AVAILABLE DATA:
[Start of section]

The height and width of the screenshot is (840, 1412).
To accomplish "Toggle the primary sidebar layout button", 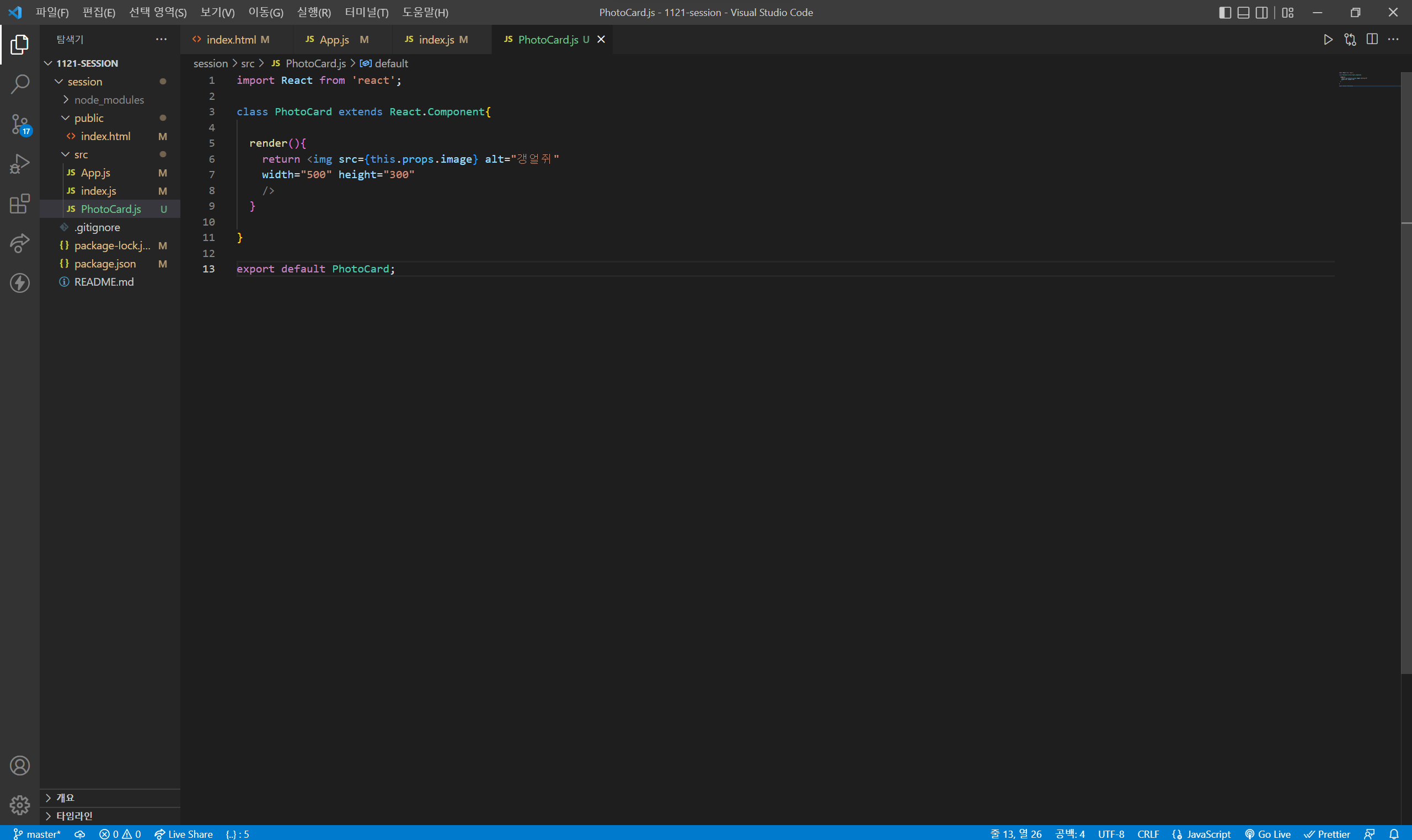I will tap(1224, 13).
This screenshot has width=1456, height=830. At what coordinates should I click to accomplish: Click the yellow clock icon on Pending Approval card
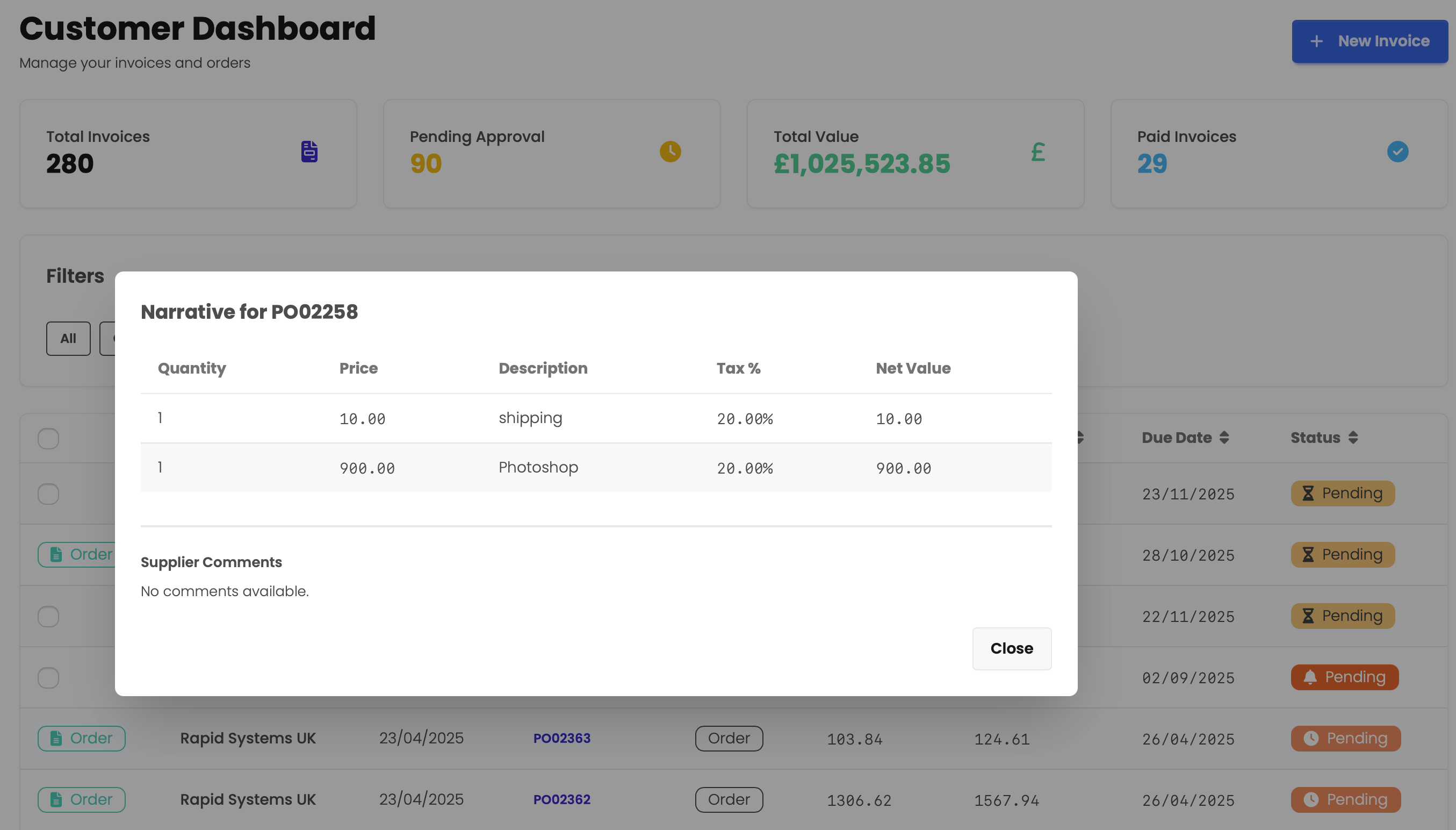coord(671,151)
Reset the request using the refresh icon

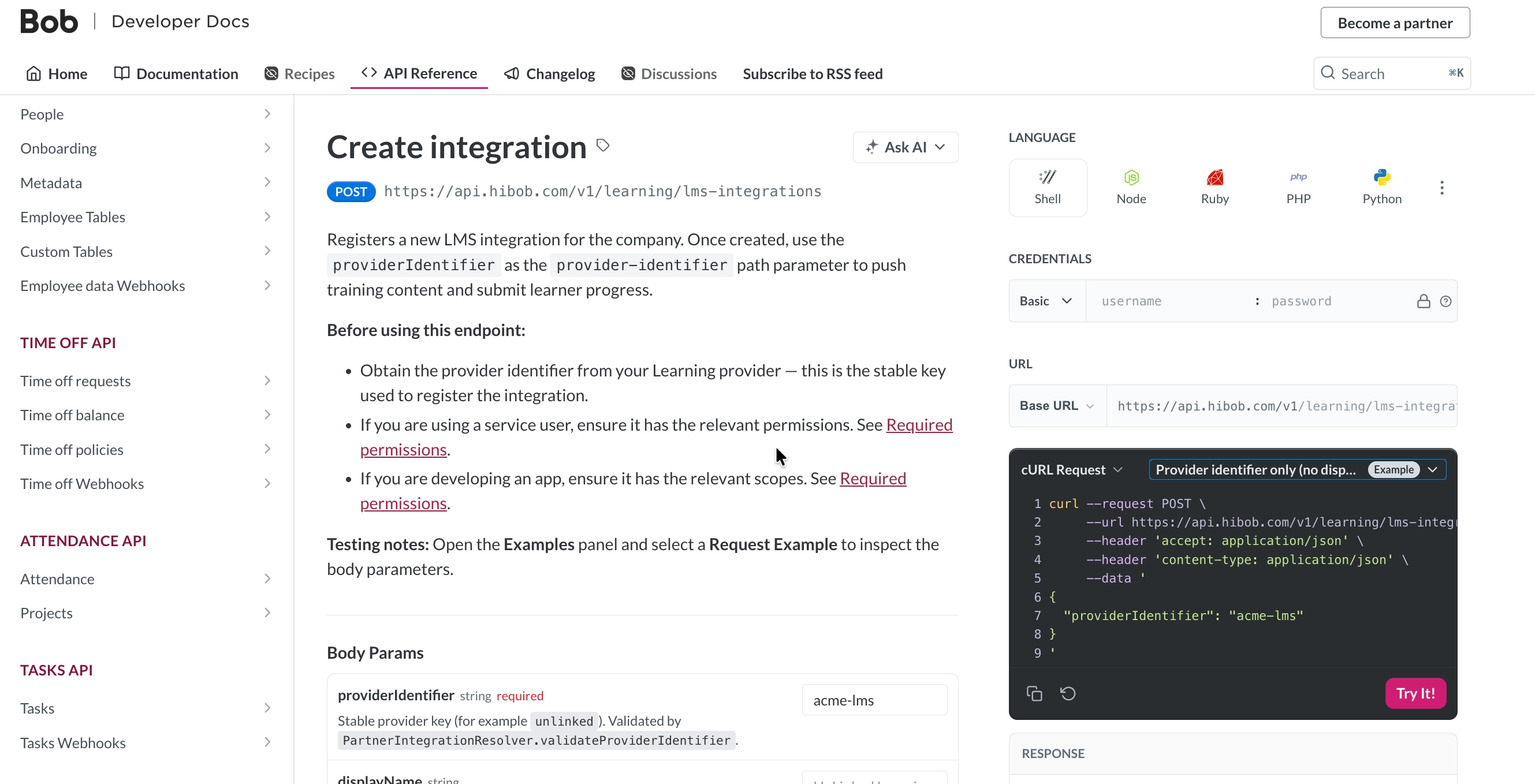pyautogui.click(x=1067, y=693)
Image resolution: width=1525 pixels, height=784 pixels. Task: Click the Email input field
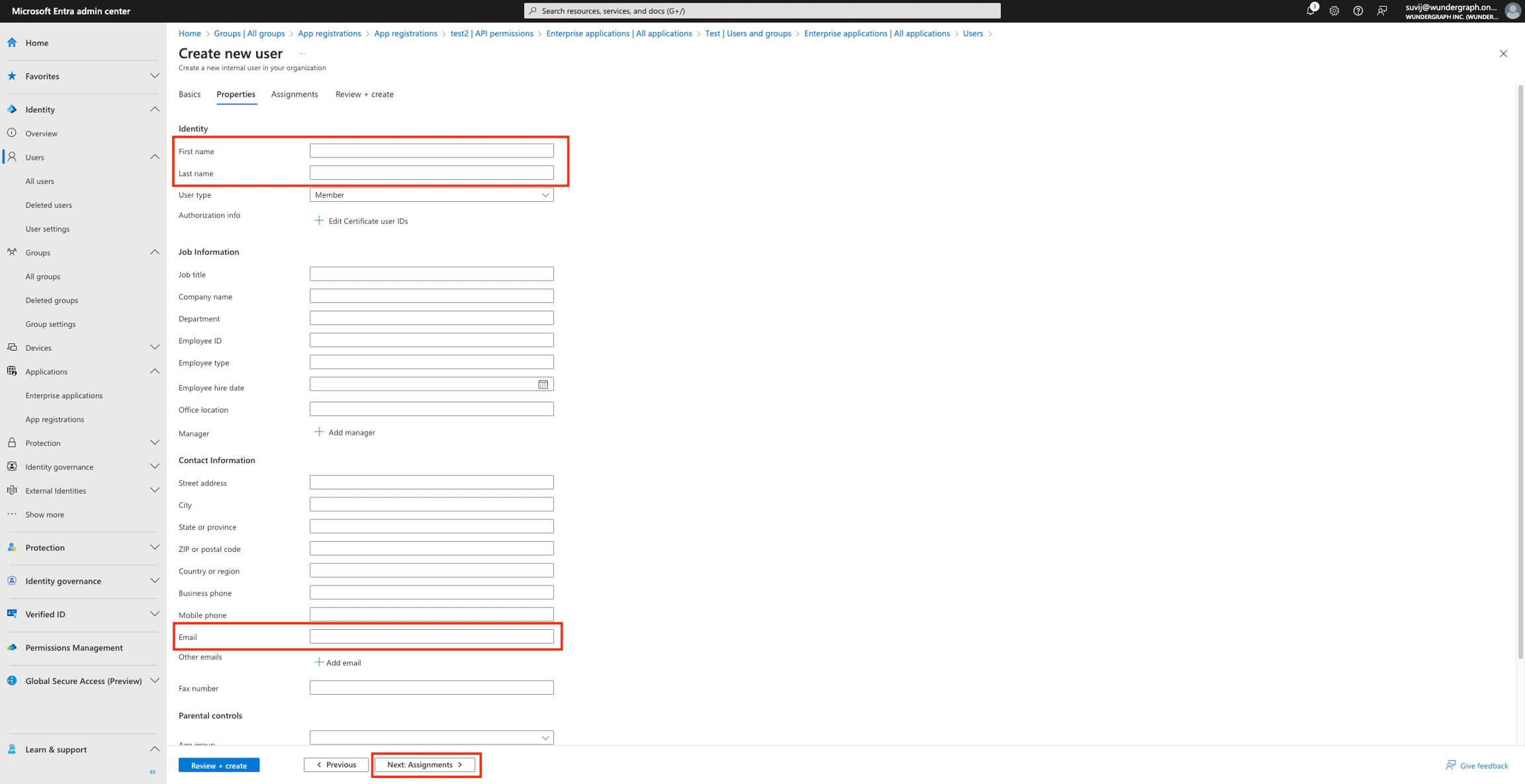[x=431, y=636]
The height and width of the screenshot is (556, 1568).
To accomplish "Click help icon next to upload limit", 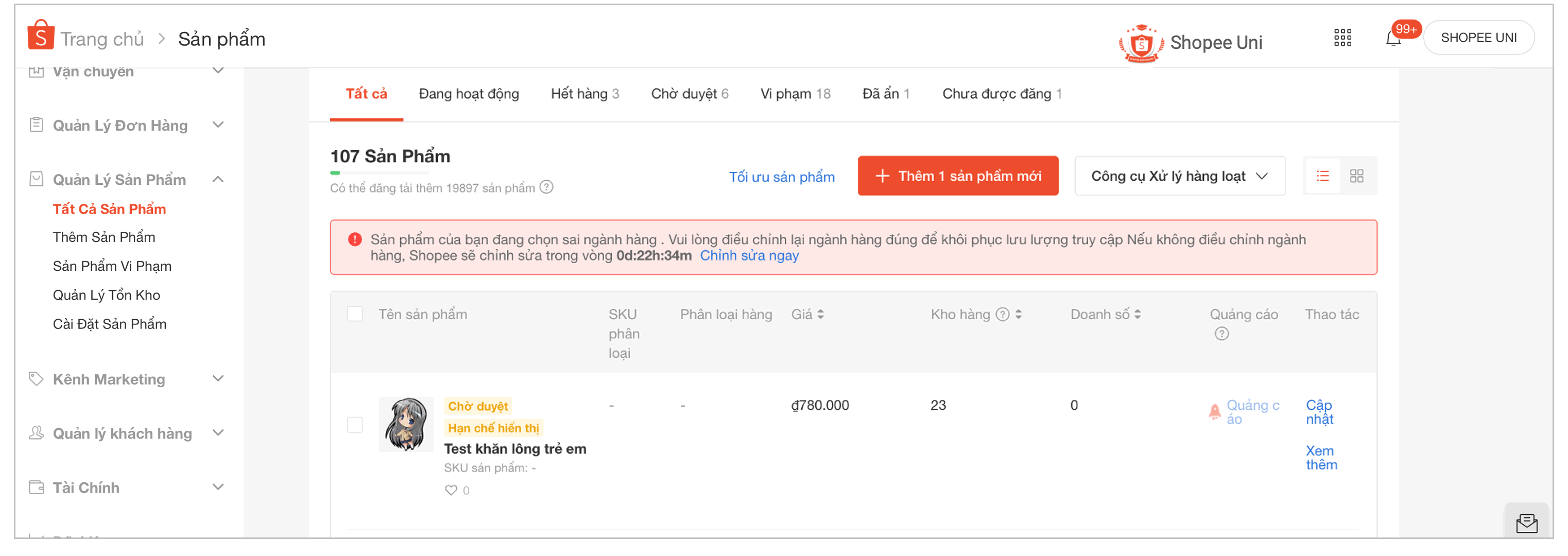I will coord(546,187).
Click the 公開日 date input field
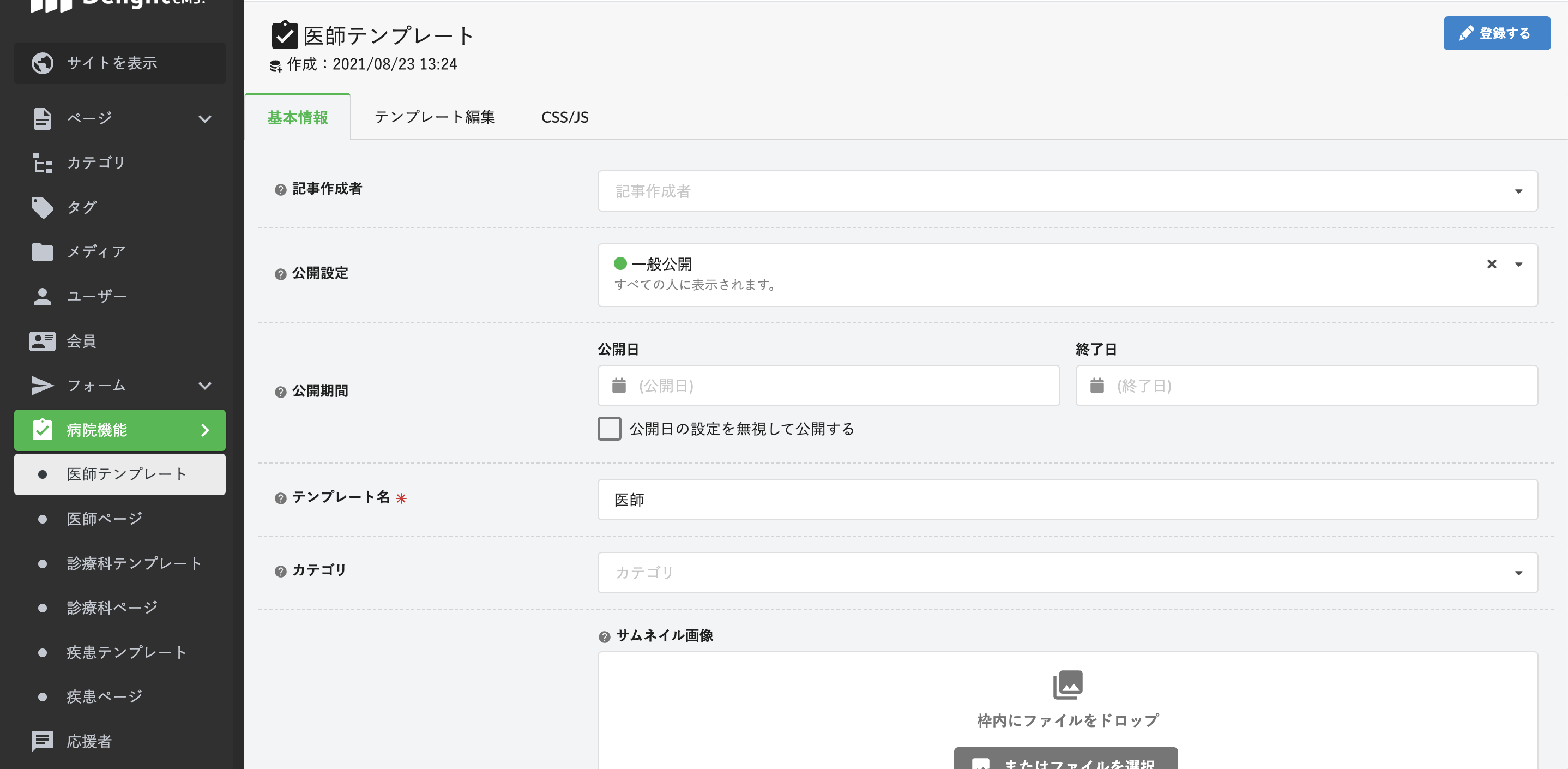Screen dimensions: 1568x769 tap(828, 386)
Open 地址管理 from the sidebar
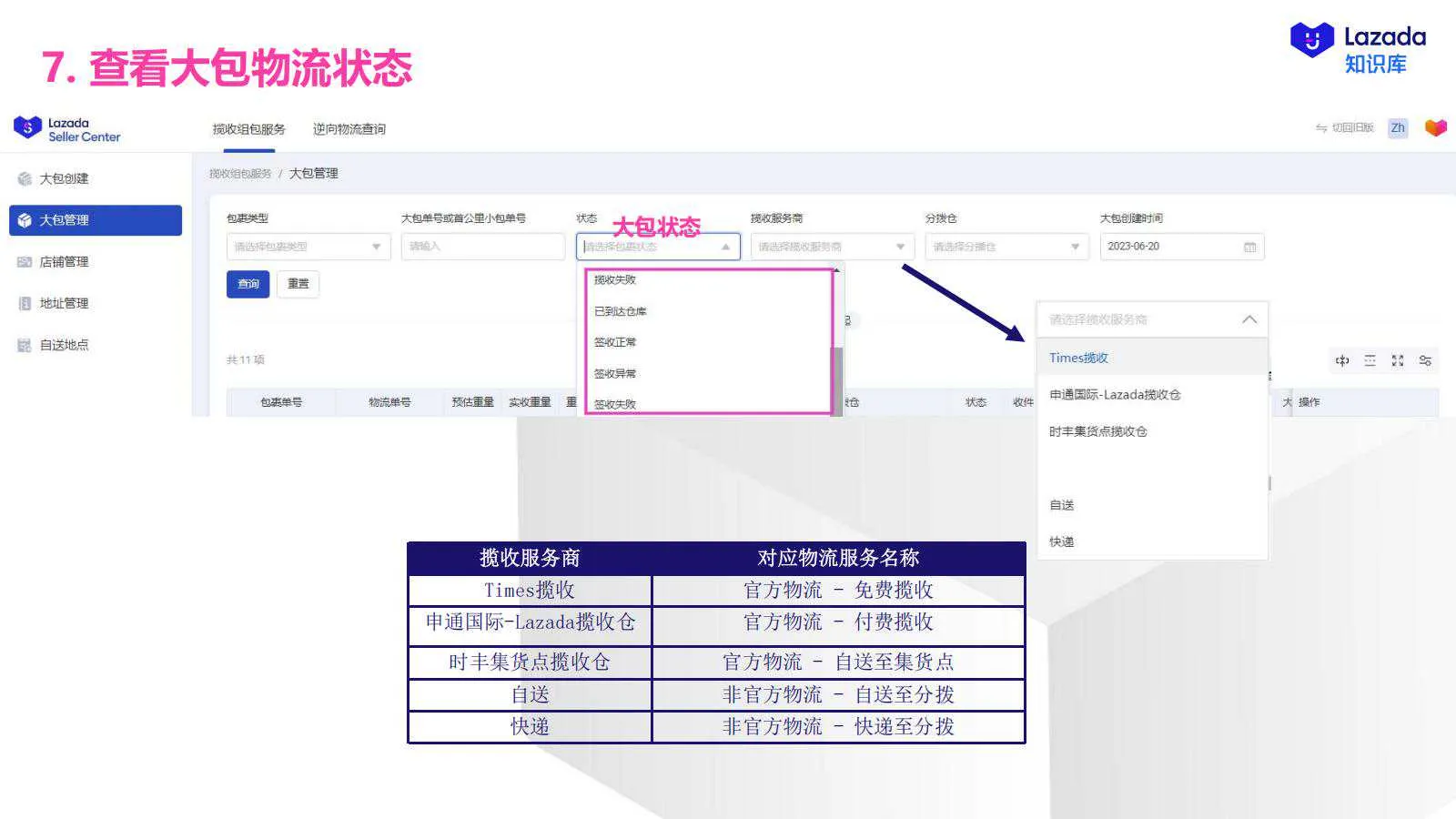The image size is (1456, 819). (x=25, y=303)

[End of section]

TASK ITEM:
Output, exactly and without pictures, the span of lines that starts at the line containing "Click the 公開日 date input field" and ends at the last line above.

RESULT FOR THIS EXERCISE:
Click the 公開日 date input field
Screen dimensions: 1568x769 tap(828, 386)
Open 地址管理 from the sidebar
The image size is (1456, 819). (x=25, y=303)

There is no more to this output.